Eclipse en el Tibidabo
El 30 de agosto de 1905 fue un día señalado. Se esperaba que el tiempo acompañara con el fin de poder realizar una buena observación del fenómeno astronómico anunciado: un eclipse de sol.
La meteorología resultó del todo favorable y muchos barceloneses, pese a ser jornada laborable, combinaron sus quehaceres para contemplar el espectáculo celeste.
Conscientes de la popularidad del suceso, no fue de extrañar que algunos, con un buen sentido publicitario, aprovecharan la situación.
Tal fue el caso de la Societat Colombòfila, que, de la mano de su Secció Fotogràfica, convocó un concurso artístico. Puesto que la mencionada entidad tenía una torrecilla refugio para las palomas mensajeras en la cumbre del Tibidabo, la sociedad que lideraba el doctor Andreu y que acababa de inaugurar el parque de atracciones al punto acogió como propia la iniciativa.
El concurso ofrecía no pocos premios, comenzando por la gran medalla de oro donada por el alcalde al autor de la mejor fotografía. Fue elegido un jurado que presidía el director del Observatori Fabra.
El acreditado estudio fotográfico del famoso Napoleón también quiso sacar provecho de la situación. Publicó un anuncio indirecto en la prensa para promocionar una sesión cinematográfica sobre las filmaciones de un eclipse total en Tortosa y en la cúspide del Tibidabo, amén de vistas fijas de las regiones lunares.
En el Observatori Fabra, recién inaugurado, el estudio científico corrió a cargo de Jardí y Polit, auxiliados por Piñol, todos ellos profesionales de la institución.

▶ [EXTRACTO DE DATOS]

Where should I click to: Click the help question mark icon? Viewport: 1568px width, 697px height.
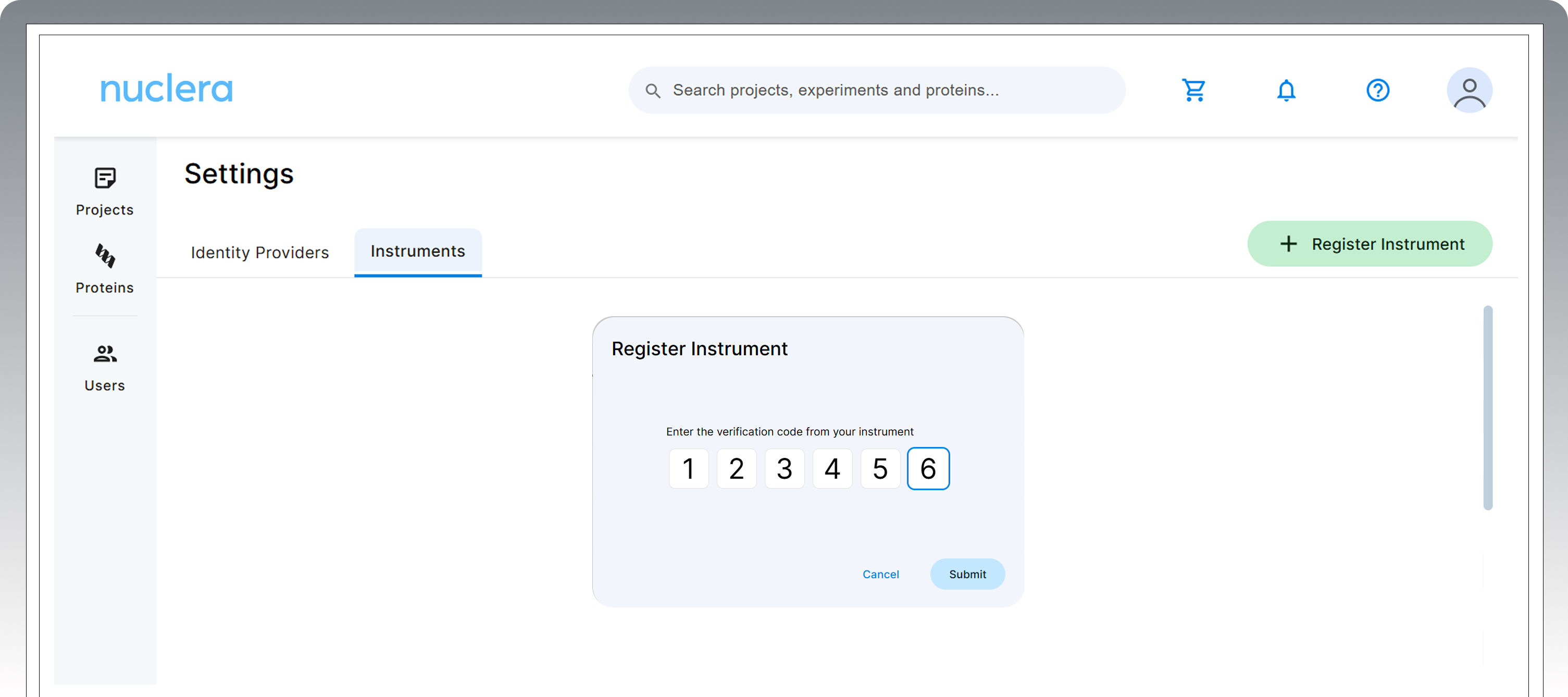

▶ [EJERCICIO A]
Enumera todas las personas que el artículo sobre el eclipse en el Tibidabo menciona por su nombre.
▶ [EJERCICIO B]
Prosigue el artículo sobre el eclipse en el Tibidabo después de su última oración.

▶ [RESPUESTA A]
- Andreu
- Napoleón
- Jardí
- Polit
- Piñol

▶ [RESPUESTA B]
Su director, Josep Comas i Solà, había optado por desplazarse a Vinaròs, al considerar que allí dispondría de mejores condiciones ambientales para documentar con más precisión el eclipse.
Muchos barceloneses no dudaron en declinar sus ocupaciones para contemplar el fenómeno. El cierre de comercios fue más que numeroso, lo que aportó al paisaje urbano un aspecto inusual. En la calle se multiplicaban vendedores ocasionales de cristales y lentes ahumadas, que aportaban así protección ocular. Balcones y terrados se poblaron al llegar la hora señalada.
El Tibidabo atrajo un público numeroso, al ofrecer un acceso cómodo, mientras que otros, que prefirieron algunas cimas vecinas, portaban incluso comida y bebidas para aprovechar así la oportunidad de concederse bien preparados unas horas campestres.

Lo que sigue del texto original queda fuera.